Type 2 diabetes is a metabolic disorder resulting from the body's inability to make enough, or to properly use, insulin. It used to be called non-insulin-dependent diabetes mellitus (NIDDM).

Without adequate production or use of insulin, the body cannot move blood sugar into the cells. It is a chronic disease that has no known cure. It is the most common type of diabetes.
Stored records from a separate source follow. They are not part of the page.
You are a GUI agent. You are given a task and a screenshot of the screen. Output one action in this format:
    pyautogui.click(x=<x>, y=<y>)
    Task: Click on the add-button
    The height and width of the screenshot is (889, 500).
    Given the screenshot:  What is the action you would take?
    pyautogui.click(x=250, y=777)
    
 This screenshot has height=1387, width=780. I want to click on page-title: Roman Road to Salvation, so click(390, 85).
Gestational diabetes is a condition in which the glucose level is elevated and other diabetic symptoms appear during pregnancy in a woman who has not previously been diagnosed with diabetes. All diabetic symptoms disappear following delivery.

Unlike type 1 diabetes, gestational diabetes is not caused by a lack of insulin, but by blocking effects of other hormones on the insulin that is produced, a condition referred to as insulin resistance.

Approximately 7 percent of all pregnant women in the United States are diagnosed with gestational diabetes.